> _AIM OF THE EXERCISE_
The answer should match the entries below word for word, minus their pictures.

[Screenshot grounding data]
....

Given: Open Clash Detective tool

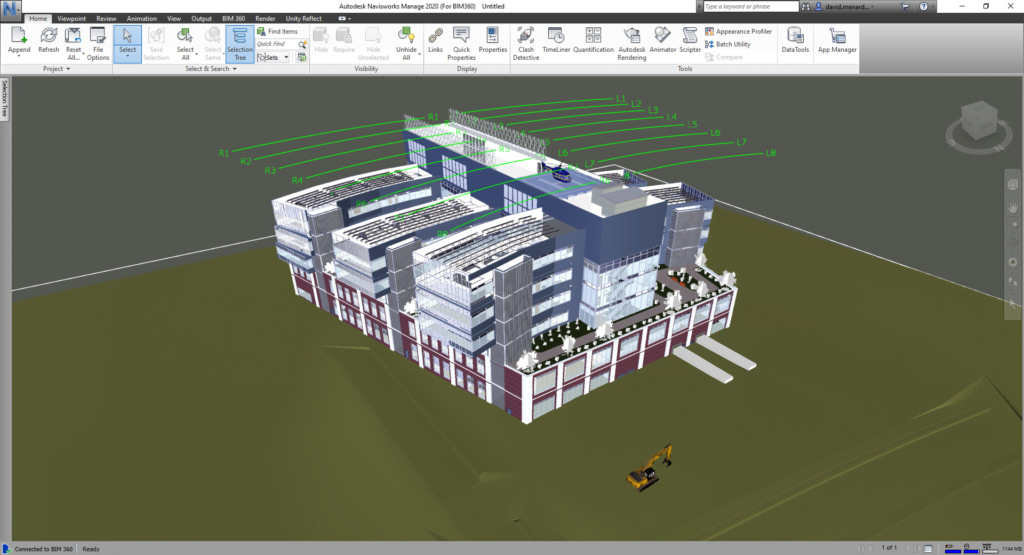Looking at the screenshot, I should tap(526, 44).
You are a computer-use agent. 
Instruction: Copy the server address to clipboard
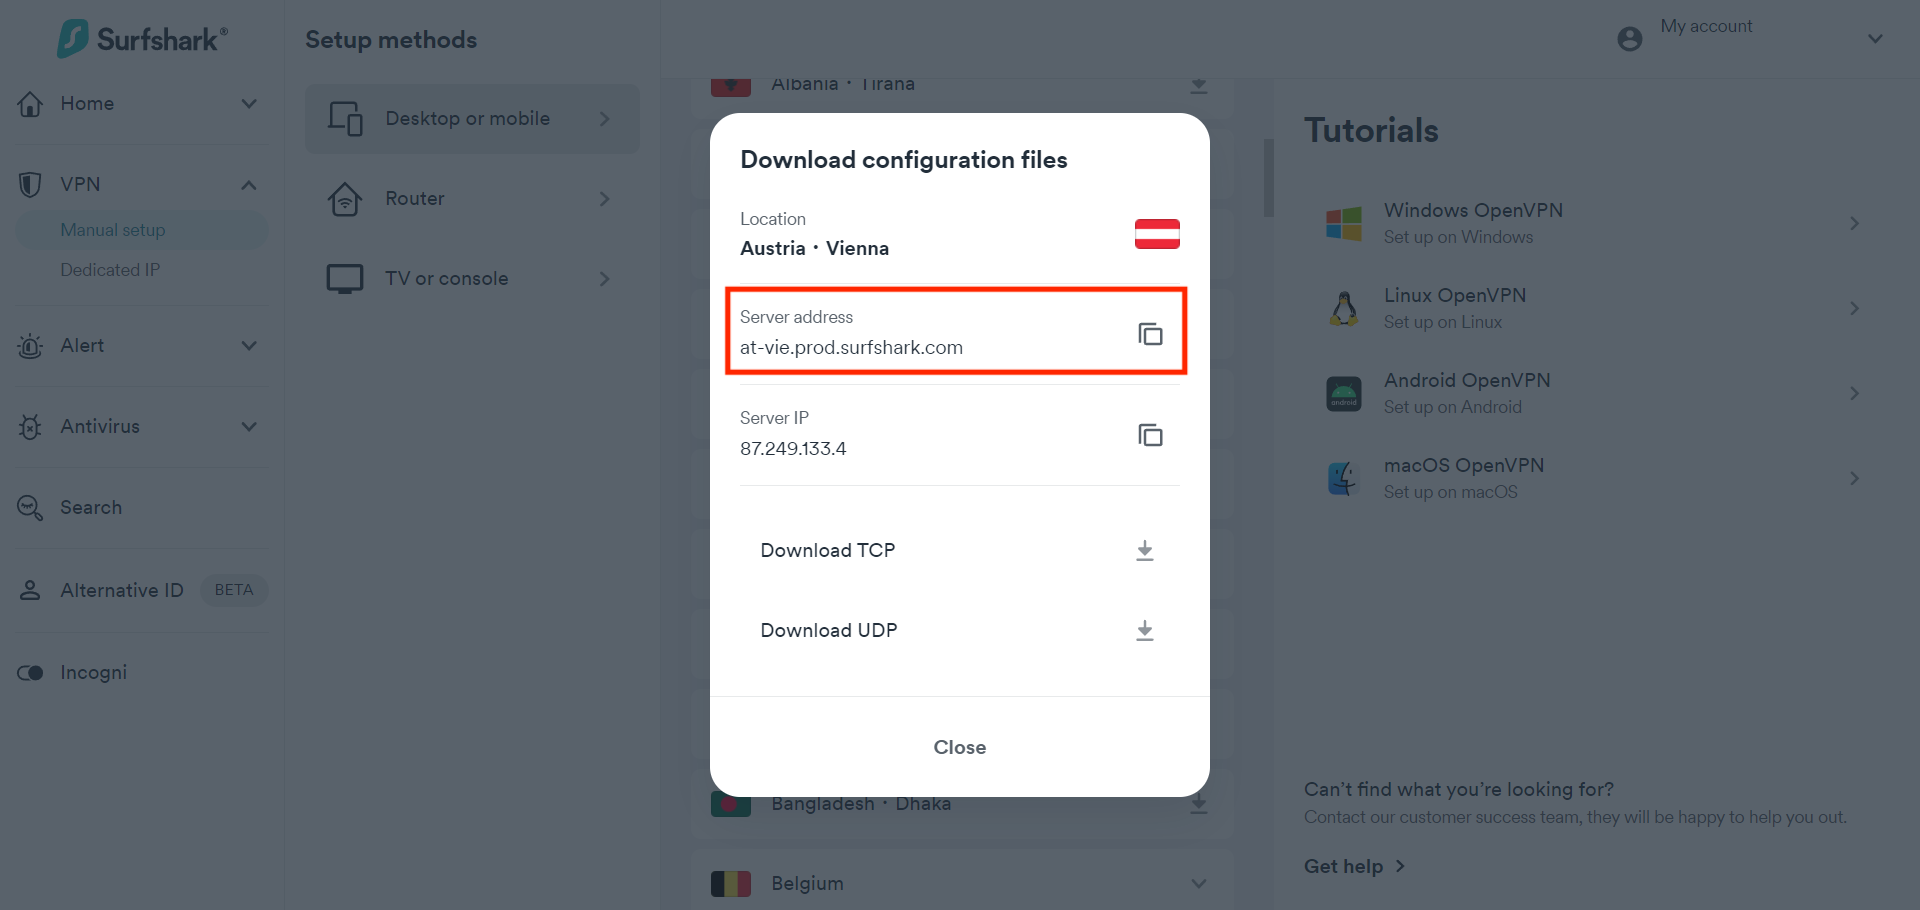pyautogui.click(x=1150, y=334)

....

> _TASK RESPONSE_
Given: Open Clash Detective tool

Looking at the screenshot, I should tap(526, 44).
You are a computer-use agent. 
Instruction: Copy the server address to clipboard
pyautogui.click(x=1150, y=334)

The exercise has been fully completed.